WHAT YOU HAVE TO DO: Send back the records in full, character for character.
━━ DATA FOR THIS EXERCISE
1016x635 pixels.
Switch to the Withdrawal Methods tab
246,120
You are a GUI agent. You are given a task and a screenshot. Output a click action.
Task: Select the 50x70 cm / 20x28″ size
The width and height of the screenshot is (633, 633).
━━━━
FINISHED TASK:
1016x635 pixels.
Switch to the Withdrawal Methods tab
246,120
You are a GUI agent. You are given a task and a screenshot. Output a click action.
Task: Select the 50x70 cm / 20x28″ size
The width and height of the screenshot is (633, 633).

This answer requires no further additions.